Description submitted by Georgy Salnikov

Following are some copies of my docs how to make a Fortran program LFS capable, extracted from my email to Dr. Mike Schmidt, US-GAMESS maintainer. The patches themselves are in attachments. Some later comments are also introduced.

I have performed the same procedures with both Dalton-1.1 and Dalton-1.2.1, both versions were also made LFS capable.

Shortly spoken your needs are:

[The patches are located at the end of this document] NOTE: Only one single selected patch is to be applied, based on your version of gcc and glibc.

gcc has to be recompiled with special flags, see following descriptions.

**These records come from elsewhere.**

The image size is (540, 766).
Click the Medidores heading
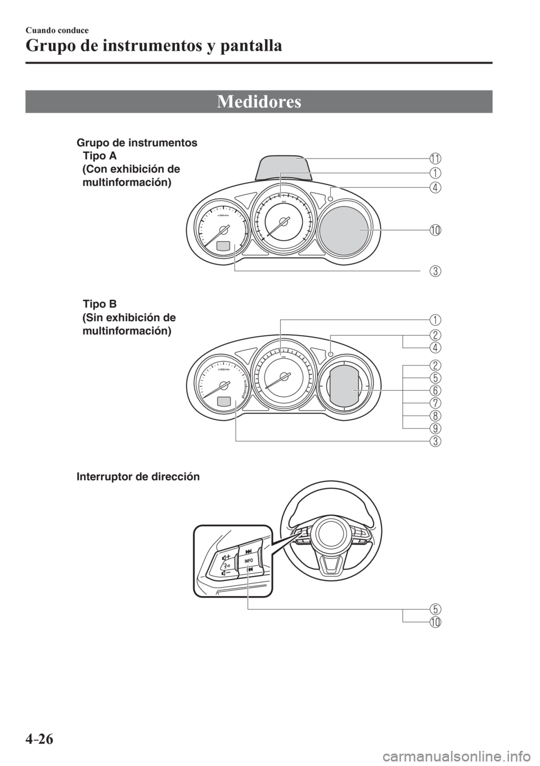click(x=259, y=102)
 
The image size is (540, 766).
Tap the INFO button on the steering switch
click(x=249, y=561)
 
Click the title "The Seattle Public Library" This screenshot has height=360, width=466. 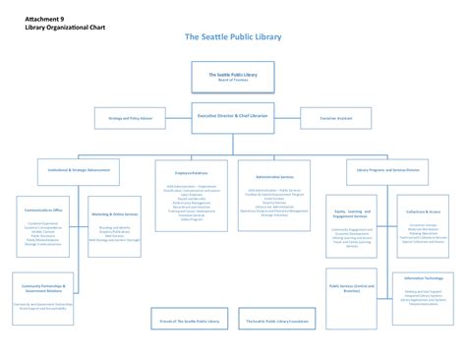click(x=232, y=37)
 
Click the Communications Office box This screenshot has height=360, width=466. click(x=44, y=226)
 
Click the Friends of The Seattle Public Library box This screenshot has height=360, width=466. click(x=191, y=321)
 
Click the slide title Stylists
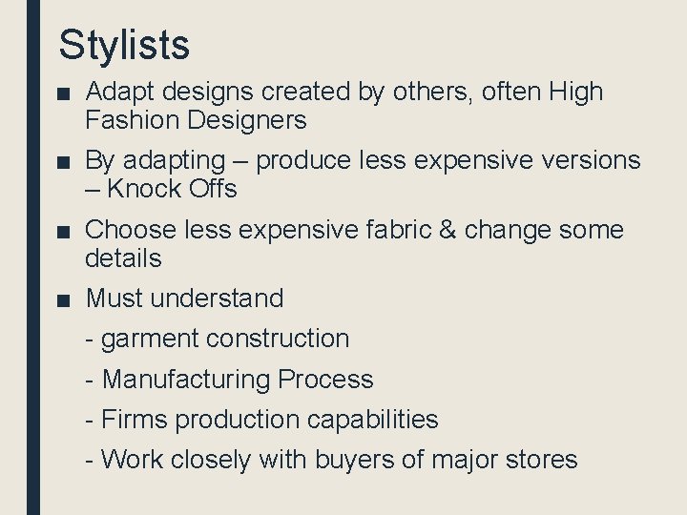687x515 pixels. coord(124,44)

Recently I have found, gcc-3.0.3 has problems with loop unrolling, don't use -funroll-loops and -funroll-all-loops if optimizing with this gcc.

Changes to Dalton

In respect to Dalton you have to do the following extra operations while recompiling it. Just after executing the Dalton configure script edit Makefile.config and do the following changes:

The general LFS instructions

In order to be able to work with large (>2Gb) files under Linux any program needs the following:
  1. The Linux kernel 2.4.x. I tested Linux-2.4.5 and 2.4.6 only but expect that any 2.4.x version should be OK. Some LFS patches for 2.2.x kernels might exist but I do not know where and whether.
    020202: Recently I have tested LFS support also under Linux-2.4.17, no problem, of course.
  2. The C system library glibc 2.x. I have used glibc-2.1.3. This version works fine with the low level I/O while still having several quirks with stdio (about how to struggle with the quirks I shall say below). The newer glibc versions may be yet better but I have not tested them. I have no idea if glibc earlier than 2.1.3 can work. Also some LFS patches for older libc might exist but I know nothing about them.
    020202: Recently I have experimented with LFS under glibc-2.2.3. This version is really much better than 2.1.3, I have found no problems which induced me to write the so called 'real' gcc patch, every function used in libI77 worked with the so called 'theor' patch fine.
In principle, having the proper glibc and kernel is sufficient for C programs to work with LFS. It does not even necessarily require to modify existing non-LFS code. Before recompiling the C modules the programmer must make sure that: For fortran programs the LFS support in the libc is however not sufficient, the fortran runtime (libg2c) support is additionally required. My patches from the attachments deal with it. There are two patches there. For the very first time I created gcc-3.0.LFS-theor.diff.gz. 'theor' means that this patch should theoretically work but it did not because glibc-2.1.3 was found to have several problems related to LFS. However, this patch may work with newer glibc versions. As I was not able to switch quickly to newer glibc (also not being sure whether it will help) I made another patch, gcc-3.0.LFS-real.diff.gz, which works around some glibc bugs so that the LFS fortran support does work as well.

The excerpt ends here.